劉さんの弟さんが勤めている工場を訪れた時も、景徳鎮の真面目さに触れた。工場の名は『宇宙工場』。工場内にある展覧室の係員として働いている劉さんの弟さんはとても愛想のいい人で、突然飛び込んできた異国の小娘にも丁寧に工場の中を案内してくれた。すっかりオートメーション化された工場では、決まった型でたくさん同じ形の器ができてくる。ベルトコンベヤーに載ってスピーディーに処理されていく様子は大仕掛けのおもちゃのようでおもしろい。窯も倉庫のような大窯だ。1200度の温度で一度にどっさりと焼かれる。

 劉さんの弟さんの話では、工員さんたちには日曜も祝日もないらしい。基本的に休みなく毎日働くというシステムだという。工場の労働は厳しい。むろん休みたければ休んでもいいが、その分日当が支払われないだけの話だとか。こういうことを聞くと、女工哀史のような労働基準法もへったくれもない悲壮な労働条件で気の毒に感じる。来る日も来る日もベルトコンベヤーの脇に立ち、流れてくる陶器を処理していく。黙々と健気に働かなくてはならない景徳鎮労働者の運命をここに見た。これほどまでに陶器にかける情熱が強い町だったとは。工員さんたちの謹直な態度は痛々しいほどではないか。休む間もなく文字通り歯車となってコツコツ働く姿はいたわしいではないか。

元データ =>
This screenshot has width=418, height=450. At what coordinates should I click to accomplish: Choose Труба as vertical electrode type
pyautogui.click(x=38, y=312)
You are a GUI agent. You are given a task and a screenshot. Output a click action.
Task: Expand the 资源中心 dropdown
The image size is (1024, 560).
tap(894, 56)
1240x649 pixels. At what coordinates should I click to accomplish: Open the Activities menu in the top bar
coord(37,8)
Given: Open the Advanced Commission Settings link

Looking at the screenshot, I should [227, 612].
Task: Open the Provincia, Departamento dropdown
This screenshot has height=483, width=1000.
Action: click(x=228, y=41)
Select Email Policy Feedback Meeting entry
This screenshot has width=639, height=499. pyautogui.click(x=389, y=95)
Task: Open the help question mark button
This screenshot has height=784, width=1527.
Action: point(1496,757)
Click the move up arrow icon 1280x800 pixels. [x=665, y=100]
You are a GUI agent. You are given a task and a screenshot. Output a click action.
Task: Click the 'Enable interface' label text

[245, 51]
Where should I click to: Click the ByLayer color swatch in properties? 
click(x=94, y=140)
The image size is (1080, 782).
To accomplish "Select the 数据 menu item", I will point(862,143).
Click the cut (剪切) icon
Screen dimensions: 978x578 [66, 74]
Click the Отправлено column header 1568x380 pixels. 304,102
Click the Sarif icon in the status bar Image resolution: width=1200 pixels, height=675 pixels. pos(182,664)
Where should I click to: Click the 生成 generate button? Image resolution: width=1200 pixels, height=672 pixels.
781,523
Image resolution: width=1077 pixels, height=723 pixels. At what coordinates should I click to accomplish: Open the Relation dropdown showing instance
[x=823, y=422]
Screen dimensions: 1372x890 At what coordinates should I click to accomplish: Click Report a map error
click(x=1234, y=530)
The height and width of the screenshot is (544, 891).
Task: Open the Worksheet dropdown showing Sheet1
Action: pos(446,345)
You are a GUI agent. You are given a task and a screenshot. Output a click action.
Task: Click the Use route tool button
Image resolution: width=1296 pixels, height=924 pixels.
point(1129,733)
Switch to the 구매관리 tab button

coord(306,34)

実施する課題 =>
- a) 抜粋によると、工場の窯では器が何度の温度で焼かれますか。
- b) 抜粋の内容を二文で要約してください。
- c) 抜粋のうち、「劉さんの弟さんが勤めている工」から始めて「で一度にどっさりと焼かれる。」までの部分を、一字も変えずに書き写してください。

課題の解答 =>
- a) 1200度の温度で焼かれます。

- b) 筆者は劉さんの弟さんが勤める『宇宙工場』を訪れ、オートメーション化された工場で同じ形の器が大量に作られ、倉庫のような大窯で1200度で一度に焼かれる様子を見た。工員たちは日曜も祝日もなく基本的に毎日働き、休めばその分の日当が支払われないと聞いて、筆者はその厳しい労働条件を気の毒に感じた。

- c)
劉さんの弟さんが勤めている工場を訪れた時も、景徳鎮の真面目さに触れた。工場の名は『宇宙工場』。工場内にある展覧室の係員として働いている劉さんの弟さんはとても愛想のいい人で、突然飛び込んできた異国の小娘にも丁寧に工場の中を案内してくれた。すっかりオートメーション化された工場では、決まった型でたくさん同じ形の器ができてくる。ベルトコンベヤーに載ってスピーディーに処理されていく様子は大仕掛けのおもちゃのようでおもしろい。窯も倉庫のような大窯だ。1200度の温度で一度にどっさりと焼かれる。